Sujet : Re: Experiences with match() subexpressions?
De : gazelle (at) *nospam* shell.xmission.com (Kenny McCormack)
Groupes : comp.lang.awkDate : 10. Apr 2025, 12:08:55
Autres entêtes
Organisation : The official candy of the new Millennium
Message-ID : <vt88s7$1ghd2$1@news.xmission.com>
References : 1 2
User-Agent : trn 4.0-test77 (Sep 1, 2010)
In article <
vt7qs4$2gior$1@dont-email.me>,
Janis Papanagnou <janis_papanagnou+
ng@hotmail.com> wrote:
On 10.04.2025 09:06, Janis Papanagnou wrote:
I'm looking for subexpressions of regexp-matches using GNU Awk's
third parameter of match(). For example
data = "R=r1,R=r2,R=r3,E=e"
match (data, /^(R=([^,]+),){2,5}E=(.+)$/, arr)

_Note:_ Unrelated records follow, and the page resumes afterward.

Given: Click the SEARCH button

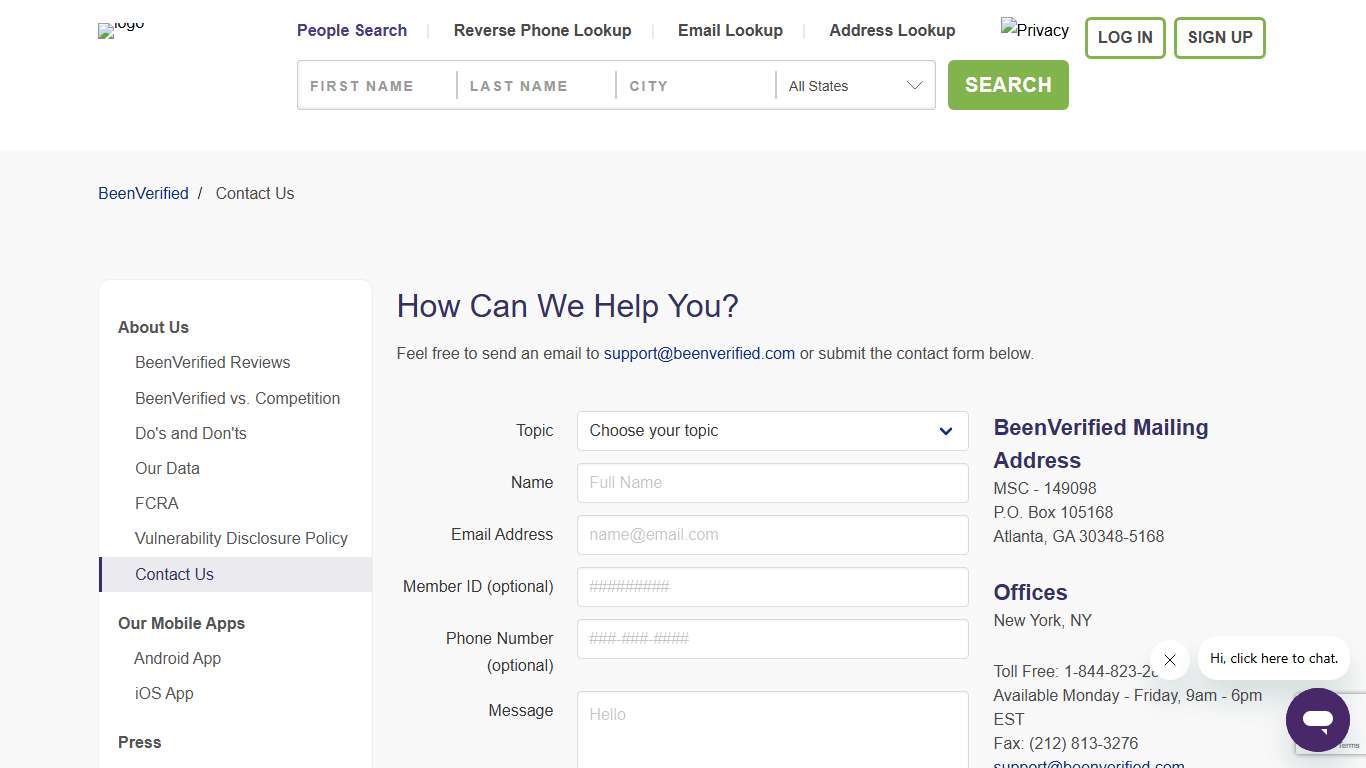Looking at the screenshot, I should 1007,85.
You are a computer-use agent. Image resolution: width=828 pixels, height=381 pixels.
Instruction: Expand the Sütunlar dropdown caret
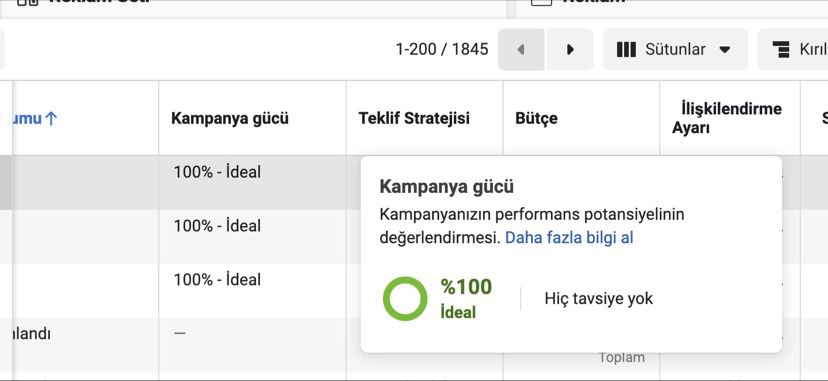tap(724, 50)
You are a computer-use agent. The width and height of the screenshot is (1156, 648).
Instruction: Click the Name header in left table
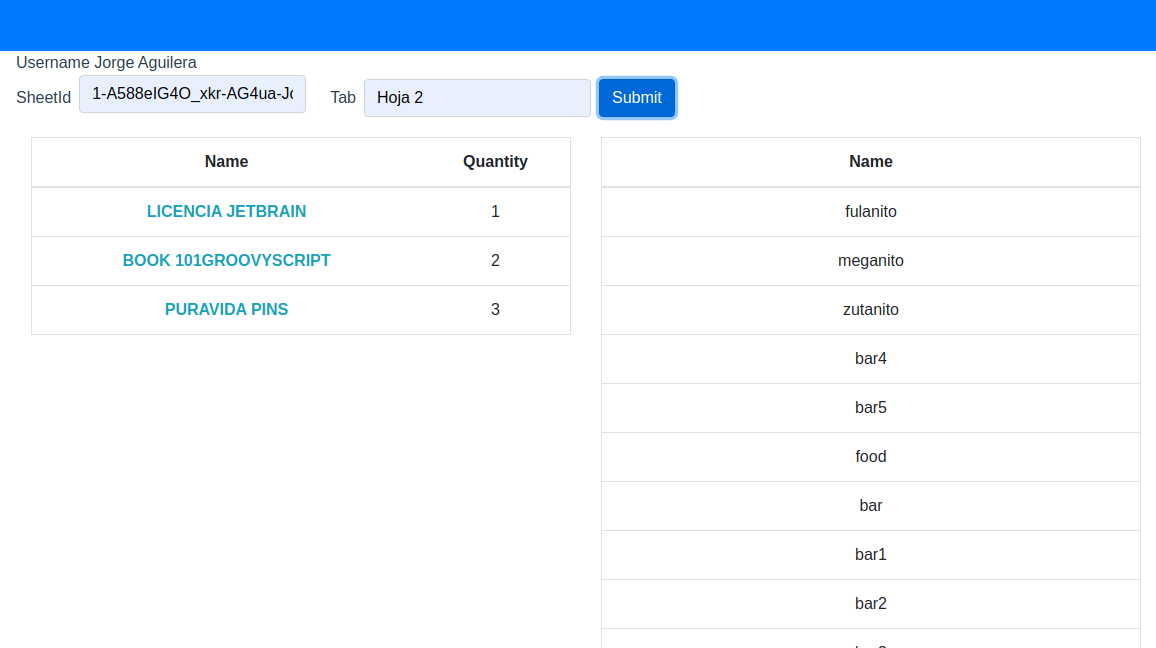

The result stored in 'arr' seems to be determined by the static
parenthesis structure, so with the pattern repetition {2,5} only
the last matched data in the subexpression (r3) seems to persist
in arr. - I suppose there's no cute way to achieve what I wanted?
>
To clarify; what I wanted is access of the values "r1", "r2", "r3",
and "e" through 'arr'.
I have to admit that I (still) don't really understand how this match third
arg stuff works. I.e., I can never predict what will happen, so I always
just dump out the array and try to reverse-engineer it each time I need to
use it.
I adapted your code into the following test script:
--- Cut Here ---
#!/bin/sh
gawk 'BEGIN {
data = "R=r1,R=r2,R=r3,E=e"
match (data, /^(R=([^,]+),){2,5}E=(.+)$/, arr)
for (i in arr) print i,arr[i]
}'
# To clarify; what I wanted is access of the values "r1", "r2", "r3",
# and "e" through 'arr'.
--- Cut Here ---
The output I get is:
--- Cut Here ---
0start 1
0length 18
3start 18
1start 11
2start 13
3length 1
2length 2
1length 5
0 R=r1,R=r2,R=r3,E=e
1 R=r3,
2 r3
3 e
--- Cut Here ---
After playing around a bit, I could not come up with any sensible way of
getting what you want to get.
As an alternative, it sounds like you could just could just split the
string on the comma; that would get you:
R=r1
R=r2
R=r3
E=e
Or, for finer control, you could use patsplit().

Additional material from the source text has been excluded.